Dataset records
BEGIN

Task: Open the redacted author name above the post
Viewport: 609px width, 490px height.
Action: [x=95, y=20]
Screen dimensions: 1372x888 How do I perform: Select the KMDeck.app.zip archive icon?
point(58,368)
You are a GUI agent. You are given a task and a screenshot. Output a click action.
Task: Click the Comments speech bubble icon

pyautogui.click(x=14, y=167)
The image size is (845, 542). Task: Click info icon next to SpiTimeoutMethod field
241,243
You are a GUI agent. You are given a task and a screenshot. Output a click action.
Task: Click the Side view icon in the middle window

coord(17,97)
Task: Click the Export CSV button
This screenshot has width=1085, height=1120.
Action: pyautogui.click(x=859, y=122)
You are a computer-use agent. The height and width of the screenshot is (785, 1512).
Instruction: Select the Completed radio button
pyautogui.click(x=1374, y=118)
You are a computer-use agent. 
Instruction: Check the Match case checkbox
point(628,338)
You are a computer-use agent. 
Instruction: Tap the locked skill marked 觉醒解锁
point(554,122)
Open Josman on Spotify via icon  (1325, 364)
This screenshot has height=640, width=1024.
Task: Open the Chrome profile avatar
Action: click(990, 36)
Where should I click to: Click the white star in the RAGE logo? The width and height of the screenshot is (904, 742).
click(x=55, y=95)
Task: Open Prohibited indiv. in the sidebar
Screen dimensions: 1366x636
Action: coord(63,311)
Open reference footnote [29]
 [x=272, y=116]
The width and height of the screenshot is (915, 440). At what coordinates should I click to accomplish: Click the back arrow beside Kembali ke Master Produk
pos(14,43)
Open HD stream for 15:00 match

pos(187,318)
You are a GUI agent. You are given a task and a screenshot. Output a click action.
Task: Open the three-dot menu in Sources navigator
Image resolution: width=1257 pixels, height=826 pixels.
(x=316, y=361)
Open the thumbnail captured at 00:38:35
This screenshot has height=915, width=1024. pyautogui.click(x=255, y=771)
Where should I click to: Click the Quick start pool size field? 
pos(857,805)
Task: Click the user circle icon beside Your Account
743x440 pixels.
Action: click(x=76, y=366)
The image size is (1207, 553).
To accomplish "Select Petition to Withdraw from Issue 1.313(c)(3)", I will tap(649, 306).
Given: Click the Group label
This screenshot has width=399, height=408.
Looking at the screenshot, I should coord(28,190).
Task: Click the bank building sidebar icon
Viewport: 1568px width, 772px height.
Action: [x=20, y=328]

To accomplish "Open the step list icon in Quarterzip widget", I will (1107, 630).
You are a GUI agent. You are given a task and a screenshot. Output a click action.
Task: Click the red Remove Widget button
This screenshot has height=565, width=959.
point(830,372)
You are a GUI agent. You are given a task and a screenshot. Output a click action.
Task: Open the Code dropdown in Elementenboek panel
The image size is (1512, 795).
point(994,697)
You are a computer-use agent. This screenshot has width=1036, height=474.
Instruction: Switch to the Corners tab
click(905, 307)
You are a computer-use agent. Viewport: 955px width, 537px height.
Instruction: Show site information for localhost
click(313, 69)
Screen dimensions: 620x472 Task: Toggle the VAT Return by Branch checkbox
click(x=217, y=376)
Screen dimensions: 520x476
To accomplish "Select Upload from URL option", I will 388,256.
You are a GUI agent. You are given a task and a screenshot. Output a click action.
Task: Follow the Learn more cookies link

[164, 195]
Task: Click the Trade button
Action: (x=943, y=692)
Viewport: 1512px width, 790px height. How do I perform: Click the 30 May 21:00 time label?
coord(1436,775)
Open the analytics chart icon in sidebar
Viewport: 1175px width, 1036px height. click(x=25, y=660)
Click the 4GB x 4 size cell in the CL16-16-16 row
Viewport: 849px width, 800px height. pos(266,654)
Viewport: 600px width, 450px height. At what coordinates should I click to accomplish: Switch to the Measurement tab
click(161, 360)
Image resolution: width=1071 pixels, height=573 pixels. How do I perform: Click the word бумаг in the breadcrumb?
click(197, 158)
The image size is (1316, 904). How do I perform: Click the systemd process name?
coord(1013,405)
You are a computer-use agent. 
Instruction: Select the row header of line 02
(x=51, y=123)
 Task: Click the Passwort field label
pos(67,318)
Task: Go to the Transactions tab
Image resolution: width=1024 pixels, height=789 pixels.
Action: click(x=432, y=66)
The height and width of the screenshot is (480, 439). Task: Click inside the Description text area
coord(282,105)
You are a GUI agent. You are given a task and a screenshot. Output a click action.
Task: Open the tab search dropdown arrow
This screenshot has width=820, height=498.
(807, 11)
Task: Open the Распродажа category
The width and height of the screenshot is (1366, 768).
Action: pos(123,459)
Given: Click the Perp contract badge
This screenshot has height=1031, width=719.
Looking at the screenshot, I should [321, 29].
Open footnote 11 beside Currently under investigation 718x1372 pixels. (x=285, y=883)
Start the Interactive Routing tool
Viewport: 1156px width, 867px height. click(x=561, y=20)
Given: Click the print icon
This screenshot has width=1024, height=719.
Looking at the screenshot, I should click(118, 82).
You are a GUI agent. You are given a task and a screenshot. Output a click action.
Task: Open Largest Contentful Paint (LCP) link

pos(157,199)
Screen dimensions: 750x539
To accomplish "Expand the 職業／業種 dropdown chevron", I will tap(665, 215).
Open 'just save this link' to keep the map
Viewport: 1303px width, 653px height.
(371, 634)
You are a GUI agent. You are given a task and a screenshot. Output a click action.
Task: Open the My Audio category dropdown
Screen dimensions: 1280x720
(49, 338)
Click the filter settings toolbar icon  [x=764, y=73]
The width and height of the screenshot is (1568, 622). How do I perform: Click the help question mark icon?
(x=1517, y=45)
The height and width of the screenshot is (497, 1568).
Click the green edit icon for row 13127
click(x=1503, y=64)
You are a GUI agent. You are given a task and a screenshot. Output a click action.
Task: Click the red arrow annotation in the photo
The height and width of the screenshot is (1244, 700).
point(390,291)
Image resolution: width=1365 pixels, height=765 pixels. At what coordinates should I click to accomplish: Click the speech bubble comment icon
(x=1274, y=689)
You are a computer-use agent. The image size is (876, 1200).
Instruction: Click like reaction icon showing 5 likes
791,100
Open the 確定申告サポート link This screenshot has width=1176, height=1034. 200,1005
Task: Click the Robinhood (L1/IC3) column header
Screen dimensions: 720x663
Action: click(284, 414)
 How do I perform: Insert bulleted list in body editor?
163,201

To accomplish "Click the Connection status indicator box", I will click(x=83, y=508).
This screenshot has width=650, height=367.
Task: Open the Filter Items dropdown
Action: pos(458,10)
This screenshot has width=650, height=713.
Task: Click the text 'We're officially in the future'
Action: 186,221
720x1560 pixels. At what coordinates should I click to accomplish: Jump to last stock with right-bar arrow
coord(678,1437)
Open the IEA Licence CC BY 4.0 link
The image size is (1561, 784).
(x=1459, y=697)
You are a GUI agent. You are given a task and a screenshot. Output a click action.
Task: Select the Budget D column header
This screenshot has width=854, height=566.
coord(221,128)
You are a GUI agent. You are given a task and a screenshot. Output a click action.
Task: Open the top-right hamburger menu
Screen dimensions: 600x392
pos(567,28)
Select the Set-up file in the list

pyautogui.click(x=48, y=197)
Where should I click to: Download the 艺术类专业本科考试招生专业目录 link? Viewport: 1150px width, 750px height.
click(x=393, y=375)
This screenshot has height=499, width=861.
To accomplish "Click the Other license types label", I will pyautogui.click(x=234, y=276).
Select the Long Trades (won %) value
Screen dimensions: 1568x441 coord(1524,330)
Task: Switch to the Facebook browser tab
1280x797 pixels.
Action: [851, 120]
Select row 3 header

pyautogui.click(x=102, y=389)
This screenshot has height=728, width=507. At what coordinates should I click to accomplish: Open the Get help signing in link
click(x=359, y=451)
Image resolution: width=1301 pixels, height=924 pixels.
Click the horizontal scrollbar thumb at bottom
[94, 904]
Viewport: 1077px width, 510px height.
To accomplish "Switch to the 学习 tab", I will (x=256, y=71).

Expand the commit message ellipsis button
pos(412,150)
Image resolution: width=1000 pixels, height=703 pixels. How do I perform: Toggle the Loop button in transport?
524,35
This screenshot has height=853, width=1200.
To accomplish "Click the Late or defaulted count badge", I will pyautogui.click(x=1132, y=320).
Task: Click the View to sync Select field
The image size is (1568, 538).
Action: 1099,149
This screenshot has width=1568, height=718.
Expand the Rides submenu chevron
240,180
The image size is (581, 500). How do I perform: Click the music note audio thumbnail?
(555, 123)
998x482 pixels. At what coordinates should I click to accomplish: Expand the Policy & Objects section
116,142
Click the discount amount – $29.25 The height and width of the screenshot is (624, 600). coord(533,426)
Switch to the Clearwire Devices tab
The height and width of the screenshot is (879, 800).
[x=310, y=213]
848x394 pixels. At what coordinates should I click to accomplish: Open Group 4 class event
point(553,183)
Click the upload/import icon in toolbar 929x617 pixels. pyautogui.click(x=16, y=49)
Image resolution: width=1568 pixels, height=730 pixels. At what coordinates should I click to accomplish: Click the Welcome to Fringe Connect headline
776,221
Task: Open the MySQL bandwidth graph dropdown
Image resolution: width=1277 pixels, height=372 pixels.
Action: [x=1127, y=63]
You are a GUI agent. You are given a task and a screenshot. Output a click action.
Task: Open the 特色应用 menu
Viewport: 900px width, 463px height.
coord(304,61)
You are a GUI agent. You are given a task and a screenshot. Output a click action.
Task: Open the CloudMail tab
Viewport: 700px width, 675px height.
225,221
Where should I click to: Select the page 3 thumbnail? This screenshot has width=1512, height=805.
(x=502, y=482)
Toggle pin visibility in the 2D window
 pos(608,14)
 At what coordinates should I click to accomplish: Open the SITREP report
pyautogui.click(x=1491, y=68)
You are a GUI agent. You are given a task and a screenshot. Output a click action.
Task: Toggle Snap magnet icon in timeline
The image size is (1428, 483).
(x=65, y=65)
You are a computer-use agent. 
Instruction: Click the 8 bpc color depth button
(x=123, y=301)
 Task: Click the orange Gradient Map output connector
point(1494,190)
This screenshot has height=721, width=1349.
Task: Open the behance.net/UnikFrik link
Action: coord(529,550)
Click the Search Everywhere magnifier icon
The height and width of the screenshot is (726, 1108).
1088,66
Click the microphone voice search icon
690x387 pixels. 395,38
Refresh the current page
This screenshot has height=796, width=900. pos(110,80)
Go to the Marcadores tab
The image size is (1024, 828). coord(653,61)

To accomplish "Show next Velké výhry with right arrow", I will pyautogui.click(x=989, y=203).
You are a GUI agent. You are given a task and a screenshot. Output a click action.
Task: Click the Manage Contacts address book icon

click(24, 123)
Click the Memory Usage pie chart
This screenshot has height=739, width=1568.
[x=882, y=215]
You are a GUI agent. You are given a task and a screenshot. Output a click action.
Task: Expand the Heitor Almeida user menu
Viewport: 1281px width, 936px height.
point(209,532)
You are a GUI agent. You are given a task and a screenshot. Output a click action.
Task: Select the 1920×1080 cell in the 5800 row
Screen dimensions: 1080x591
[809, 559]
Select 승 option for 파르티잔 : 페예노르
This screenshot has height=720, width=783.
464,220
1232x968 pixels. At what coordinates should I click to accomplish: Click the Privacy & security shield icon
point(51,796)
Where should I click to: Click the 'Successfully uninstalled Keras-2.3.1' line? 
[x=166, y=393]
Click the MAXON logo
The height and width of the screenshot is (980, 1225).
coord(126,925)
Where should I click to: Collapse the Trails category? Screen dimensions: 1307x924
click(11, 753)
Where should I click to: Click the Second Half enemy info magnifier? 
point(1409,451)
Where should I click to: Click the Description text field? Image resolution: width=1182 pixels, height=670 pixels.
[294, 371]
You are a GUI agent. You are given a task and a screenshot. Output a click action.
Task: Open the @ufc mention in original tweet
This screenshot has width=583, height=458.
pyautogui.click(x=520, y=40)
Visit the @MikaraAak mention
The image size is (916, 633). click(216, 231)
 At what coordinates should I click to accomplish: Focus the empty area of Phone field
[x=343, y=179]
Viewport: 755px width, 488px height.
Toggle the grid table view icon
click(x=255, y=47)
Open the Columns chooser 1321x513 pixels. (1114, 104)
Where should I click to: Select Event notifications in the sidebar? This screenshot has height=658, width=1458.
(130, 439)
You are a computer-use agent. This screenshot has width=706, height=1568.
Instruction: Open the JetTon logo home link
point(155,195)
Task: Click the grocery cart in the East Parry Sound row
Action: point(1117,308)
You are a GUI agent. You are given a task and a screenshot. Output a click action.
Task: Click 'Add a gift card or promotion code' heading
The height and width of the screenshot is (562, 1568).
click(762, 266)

END

Within the records above, count the lines that hold the word "from" and give only that number.

2